Yoga For Tight Hamstrings
It doesn’t matter how active or inactive we are most of us suffer from tight hamstrings from time to time. It’s really important to stretch your hamstrings before and after any exercise you do, not only will it enhance your practice or workout but it will also help relieve any tension you may feel following your workout.
Here are a few of my favourite yoga poses for stretching out my hamstrings:
Uttanasana (Standing Forward Bend)
- Standing in Mountain Pose, lift your arms up and dive forward into a Forward Bend, keeping your back flat and your hands on the floor or wooden block.
- You can keep your legs straight or bend your knees slightly depending on your flexibility and comfort.
Trikonasana (Triangle Pose)
- Start with your feet parallel and 3 feet apart.
- Turn your right foot out to a 90-degree angle and your left foot to a 45- degree angle.
- Raising your arms to shoulder level now extend your right arm and bring your right hand down towards the floor or rest it on a block or brick.
- Raise your left arm straight up towards the ceiling and move your torso over your front thigh.

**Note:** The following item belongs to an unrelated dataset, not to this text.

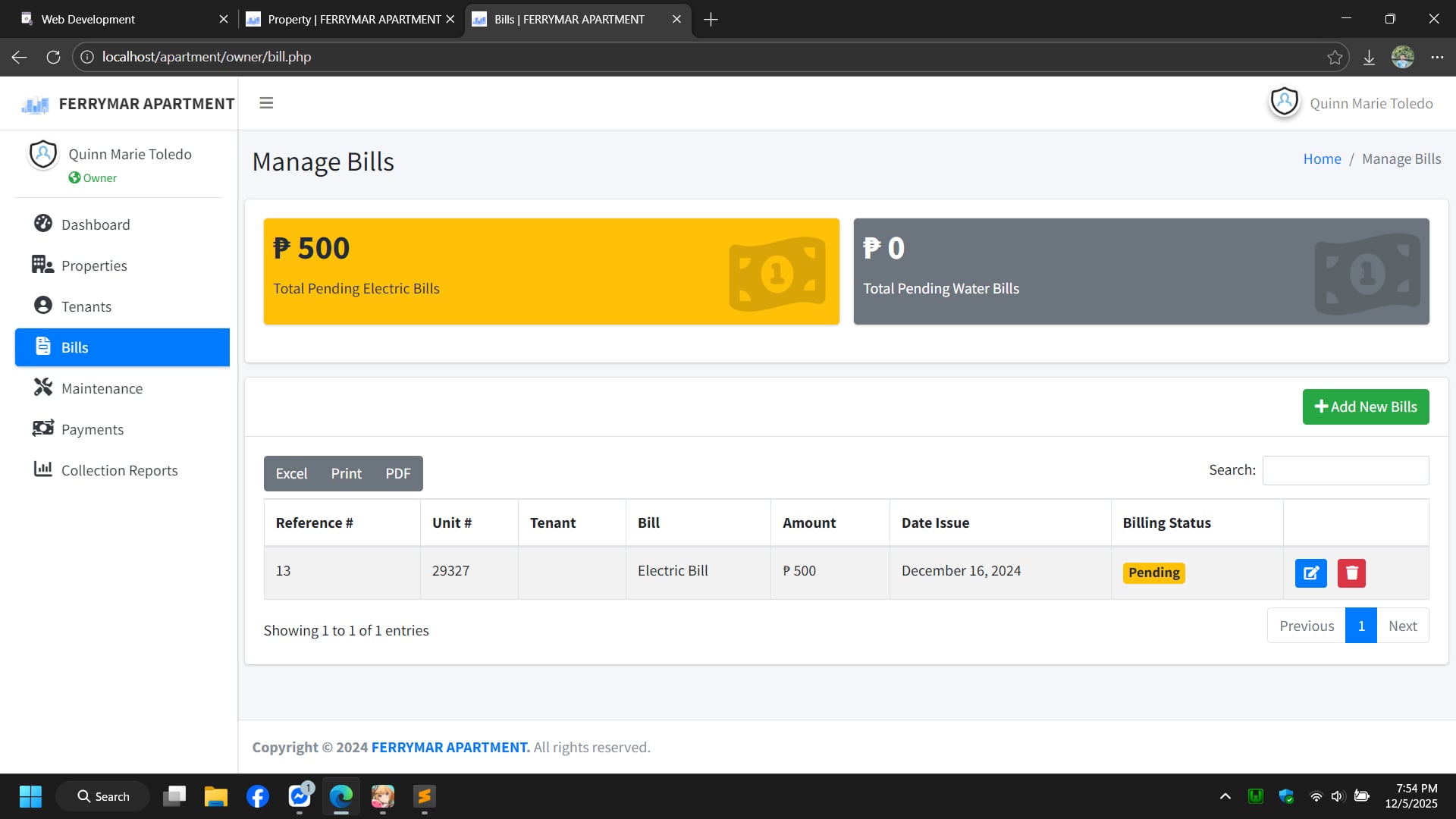Click the blue edit bill icon
The height and width of the screenshot is (819, 1456).
pyautogui.click(x=1310, y=573)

- Keeping your core engaged turn your head toward the palm of your outstretched hand taking care not to put any pressure on your neck.

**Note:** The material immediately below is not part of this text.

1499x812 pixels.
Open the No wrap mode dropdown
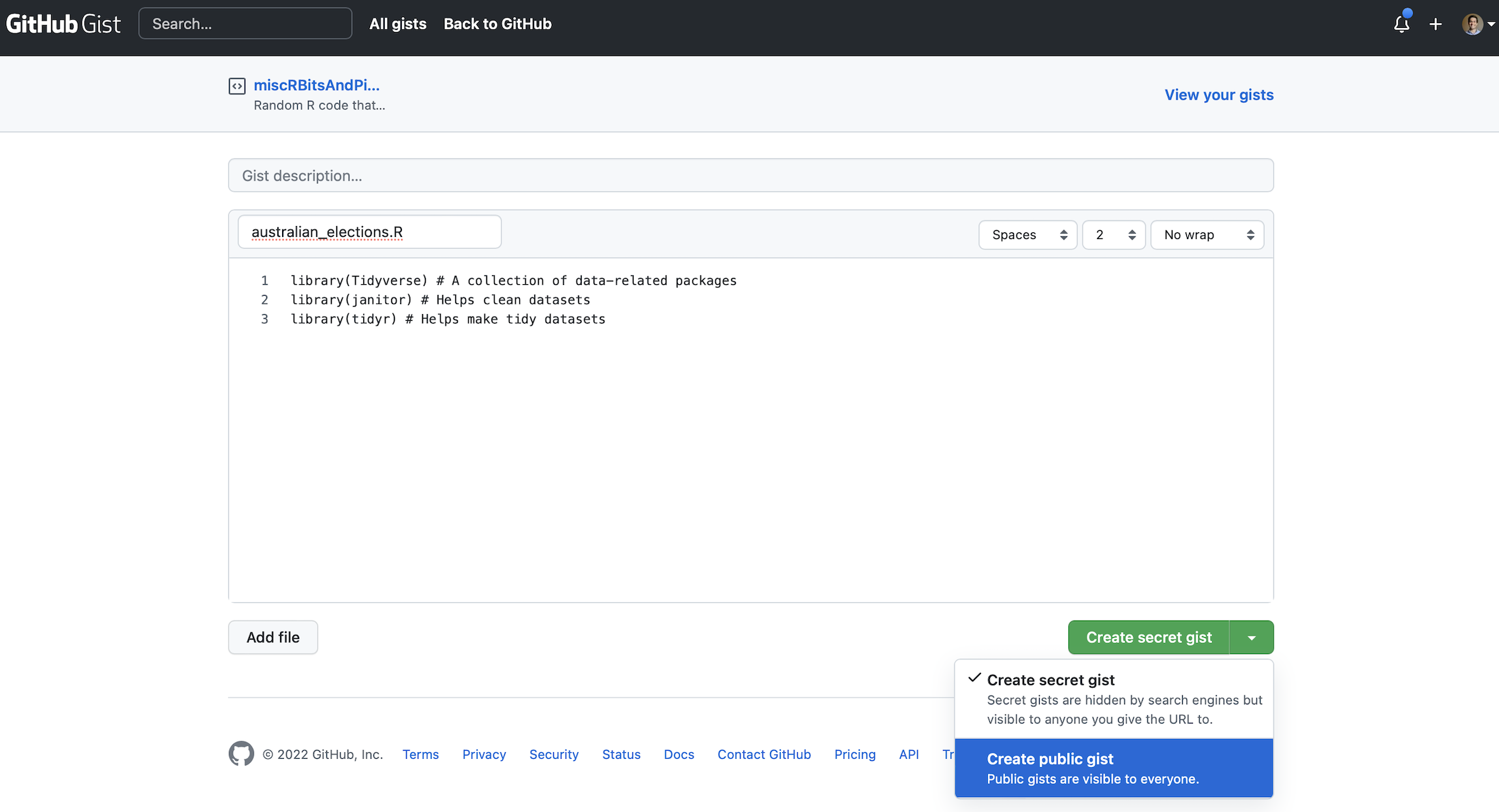(1207, 235)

- Turn your head to look forward and bring your body beck to vertical and stretch your arms out to shoulder level.
- Relaxing your arms down by your sides bring your feet back to parallel and repeat on other side.
Supta Padangusthasana (Reclined Big Toe)
- Begin by lying on your back.
- Bring your right knee to your chest and hold your big toe between your index finger, middle finger and thumb.
- If you can’t get a good grip on your toe with your fingers and thumb you can use a belt and place it around your foot and extend your leg up towards the ceiling.
- Keeping your left hip on the mat straighten your left foot out by sliding your left heel towards the front of your mat
- Keep your shoulders relaxed hold for 5 to 10 breaths and then repeat on the other side.